EXERCISE BRIEF — Exactly as written, output each record given below.

(Stored entries)
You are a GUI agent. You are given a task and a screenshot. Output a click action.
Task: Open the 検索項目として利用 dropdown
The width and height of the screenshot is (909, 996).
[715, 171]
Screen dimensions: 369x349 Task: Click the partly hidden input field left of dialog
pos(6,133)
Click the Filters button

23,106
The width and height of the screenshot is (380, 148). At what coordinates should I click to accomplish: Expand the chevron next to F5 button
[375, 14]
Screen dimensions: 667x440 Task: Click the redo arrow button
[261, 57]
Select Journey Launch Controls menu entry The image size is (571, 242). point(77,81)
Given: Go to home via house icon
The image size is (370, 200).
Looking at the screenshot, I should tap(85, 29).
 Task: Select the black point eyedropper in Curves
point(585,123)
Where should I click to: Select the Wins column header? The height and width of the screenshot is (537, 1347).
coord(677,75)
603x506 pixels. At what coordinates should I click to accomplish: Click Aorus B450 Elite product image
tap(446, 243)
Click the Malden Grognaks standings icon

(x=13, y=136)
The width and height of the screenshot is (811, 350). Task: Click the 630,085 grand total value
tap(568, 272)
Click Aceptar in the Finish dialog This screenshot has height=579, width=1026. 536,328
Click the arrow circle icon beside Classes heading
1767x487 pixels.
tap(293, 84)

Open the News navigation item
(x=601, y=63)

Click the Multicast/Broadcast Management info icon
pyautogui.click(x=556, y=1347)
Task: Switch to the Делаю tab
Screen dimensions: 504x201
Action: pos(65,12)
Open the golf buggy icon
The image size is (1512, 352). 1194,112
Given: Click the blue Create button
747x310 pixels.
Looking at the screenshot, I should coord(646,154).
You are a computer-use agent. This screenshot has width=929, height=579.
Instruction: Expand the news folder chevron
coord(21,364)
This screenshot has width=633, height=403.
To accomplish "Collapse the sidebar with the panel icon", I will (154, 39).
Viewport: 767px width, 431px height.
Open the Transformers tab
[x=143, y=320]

EXERCISE OUTPUT —
You are a GUI agent. You are given a task and a screenshot. Output a click action.
Task: Open the 検索項目として利用 dropdown
The width and height of the screenshot is (909, 996).
[715, 171]
Screen dimensions: 369x349 Task: Click the partly hidden input field left of dialog
pos(6,133)
Click the Filters button

23,106
The width and height of the screenshot is (380, 148). At what coordinates should I click to accomplish: Expand the chevron next to F5 button
[375, 14]
Screen dimensions: 667x440 Task: Click the redo arrow button
[261, 57]
Select Journey Launch Controls menu entry The image size is (571, 242). point(77,81)
Given: Go to home via house icon
The image size is (370, 200).
Looking at the screenshot, I should tap(85, 29).
 Task: Select the black point eyedropper in Curves
point(585,123)
Where should I click to: Select the Wins column header? The height and width of the screenshot is (537, 1347).
coord(677,75)
603x506 pixels. At what coordinates should I click to accomplish: Click Aorus B450 Elite product image
tap(446, 243)
Click the Malden Grognaks standings icon

(x=13, y=136)
The width and height of the screenshot is (811, 350). Task: Click the 630,085 grand total value
tap(568, 272)
Click Aceptar in the Finish dialog This screenshot has height=579, width=1026. 536,328
Click the arrow circle icon beside Classes heading
1767x487 pixels.
tap(293, 84)

Open the News navigation item
(x=601, y=63)

Click the Multicast/Broadcast Management info icon
pyautogui.click(x=556, y=1347)
Task: Switch to the Делаю tab
Screen dimensions: 504x201
Action: pos(65,12)
Open the golf buggy icon
The image size is (1512, 352). 1194,112
Given: Click the blue Create button
747x310 pixels.
Looking at the screenshot, I should coord(646,154).
You are a computer-use agent. This screenshot has width=929, height=579.
Instruction: Expand the news folder chevron
coord(21,364)
This screenshot has width=633, height=403.
To accomplish "Collapse the sidebar with the panel icon", I will (154, 39).
Viewport: 767px width, 431px height.
Open the Transformers tab
[x=143, y=320]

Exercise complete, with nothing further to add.